London’s “Shard” and the “London Eye” greet me every morning on my 15 Km cycle to my office in Mayfair. They’re symbols of London’s strength as a world city and also it’s sense of play. With all the recent debate about iconic architecture in my home city of Vancouver BC, I thought it would be interesting to see what lessons could be learned from London’s experience with iconic architecture.


London view from Hyde Park looking east.

As a world city, London naturally attracts its share of iconic buildings. Most are commercial with designs based on size and scale, the distant view, and the aerial image. Successful buildings offer high quality design at street level and skillfully manage light, shadow, views, and wind. Unsuccessful ones fail on many of the same measures, notably on the first test of the quality of the ground plane.

Notwithstanding the marketing efforts of developers to brand their buildings, most iconic buildings here attract cheeky nicknames; the public is less kind when naming less successful buildings. Can we have iconic architecture that still ‘shares’ the skyline and treats the human scale ground level with as much attention to detail as the ‘iconic’ bits? Here is a quick tour of two iconic buildings in London’s skyline to see what lessons they have to teach: one is an iconic success, a RIBA Sterling Prize winner; the other is the winner of the 2015 “Carbuncle Cup”.

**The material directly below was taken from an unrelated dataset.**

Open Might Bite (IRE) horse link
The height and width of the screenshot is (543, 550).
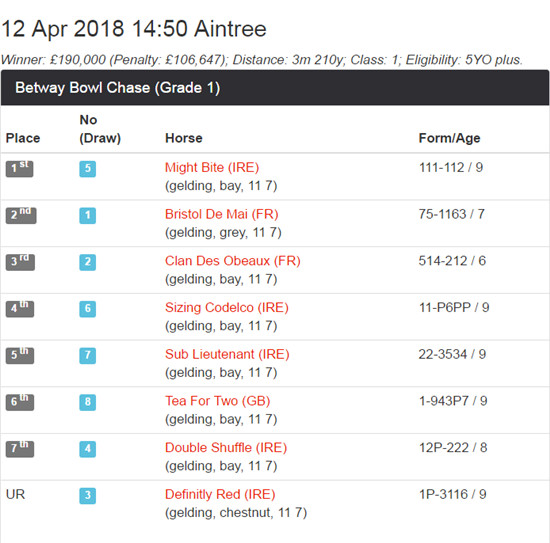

Foster’s “Gherkin” (left) and Viñoly’s “Walkie Scorchie” (right)  The Gherkin, 30 St Mary Axe, EC3A 8EP

Iconic success:  The Gherkin is a well known London landmark and an exceptionally successful iconic design. For their work, Foster and Partners, won the prestigious RIBA Stirling Prize for the best new building in 2004. It was the first time the RIBA committee had ever made a unanimous award decision. A modern building set within an older fabric, the Gherkin occupies the site of the former Baltic Exchange and Chamber of Shipping, which were destroyed in a 1992 IRA bombing.

  
Sketch Source: Foster & Partners Website

 

Exceptional Design: From afar, one is struck by the Gherkin’s shape, its triangulated steel structure, and the detailed design of its double-glazed envelope made more interesting by bands of differently coloured glass. It’s a piece of jewelry, with views inside – a contrast to the reflective glazing of many other office buildings.  Functionally, it uses half the energy of typical buildings of a similar size, drawing on passive solar heating and the venturi effect to move air through its double-skin envelope.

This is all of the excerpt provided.